Intensified insulin therapy education slows retinopathy development in type 1 diabetes
Adults with long-term type 1 diabetes who received education for intensified insulin therapy self-management beginning at diagnosis had improved glucose control and low risk for diabetic retinopathy, according to findings published in Diabetes Research and Clinical Practice.
“Current treatment guidelines for people with type 1 diabetes recommend a target HbA1c of 7% (53 mmol/mol) or less for adults. Intensive patients’ (and physicians’) education has the potential to achieve this target while reducing the risk for severe hypoglycemia,” Henryk Zulewski, MD, of the division of endocrinology, diabetes and clinical nutrition and department of research at the University Hospital Basel in Switzerland, and colleagues wrote. “As the true impact of such an improved diabetes control on the development of [diabetic retinopathy] is not well-known, the aim of our study was to analyze the prevalence of [diabetic retinopathy] in those patients who received education-based intensified diabetes therapy from the start.”
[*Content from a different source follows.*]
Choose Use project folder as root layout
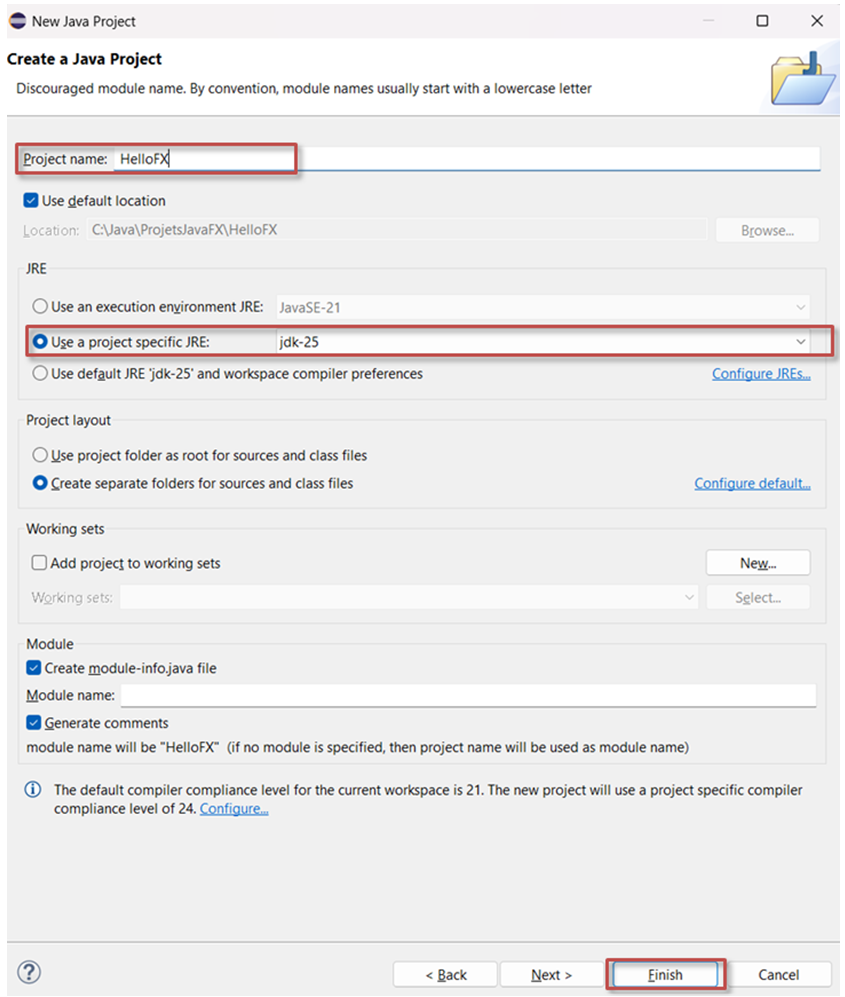 tap(39, 455)
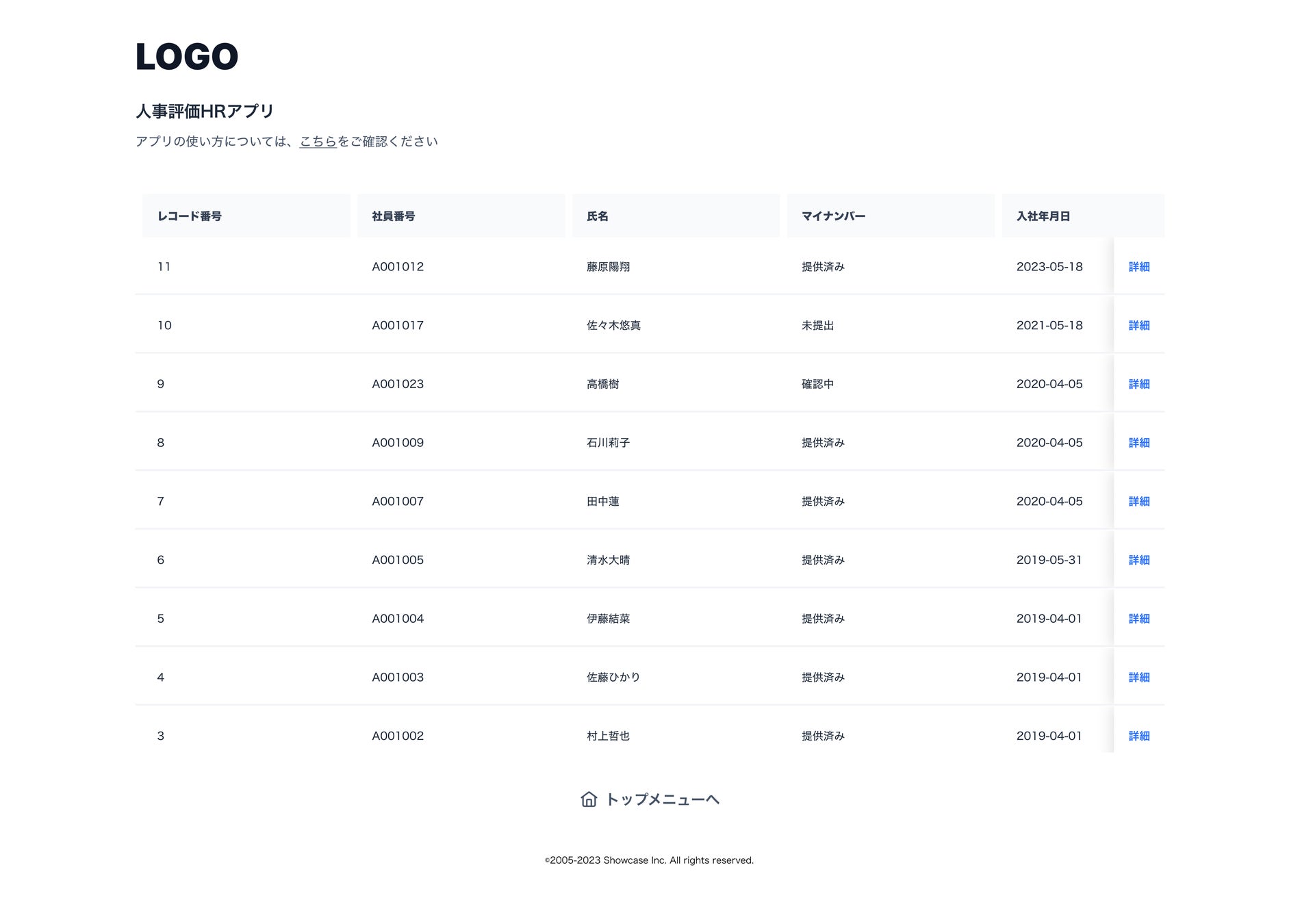Select the 入社年月日 column header

click(1043, 216)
Zulewski and colleagues recruited 151 adults with type 1 diabetes for at least 5 years (mean age, 39.9 years; 35.1% women; median HbA1c, 7.4%; mean diabetes duration, 14.3 years) from the Clinics of Diabetes and Endocrinology of the University Hospital Basel and the University Hospital Zurich in Switzerland between August 2010 and May 2014. Participants underwent ophthalmologic examinations with ETDRS 7-field color fundus photographs and fluorescein angiography. HbA1c was measured and retrospectively collected from the time of diabetes diagnosis to the ophthalmologic examinations. Mean HbA1c was determined for each year, and HbA1c years were calculated as the sum of HbA1c amount above 6% multiplied by number of years.
The researchers used four classifications of diabetic retinopathy. Stage 0 meant no apparent retinopathy, stage 1 meant mild nonproliferative diabetic retinopathy, stage 2 meant moderate nonproliferative diabetic retinopathy, stage 3 meant severe nonproliferative diabetic retinopathy and stage 4 meant proliferative diabetic retinopathy.
No signs of diabetic retinopathy were present in 39% of the participants based on the 7-field photography, whereas 28% presented with mild stage 1 diabetic retinopathy. Stage 4 diabetic retinopathy was reported in only one participant. Quality of diabetes control (P = .003), diabetes duration (P < .001) and HbA1c years (P < .001) all correlated to the maximum stage of diabetic retinopathy, although the researchers noted that HbA1c years had the strongest correlation. The apparent presence of diabetic macular edema was reported in 6.6% of participants, with 0.7% exhibiting a severe strain, which the researchers noted was a “sight-threatening sign of [diabetic retinopathy].”
“The implementation of an education-based intensified insulin therapy in routine diabetes care is not only associated with a better diabetes control, but also with reduced risk for the development of diabetic retinopathy,” the researchers wrote. “The glucose exposure over time expressed as HbA1c years is the best predictive parameter for the development of [diabetic retinopathy].” – by Phil Neuffer
Disclosures: The authors report no relevant financial disclosures.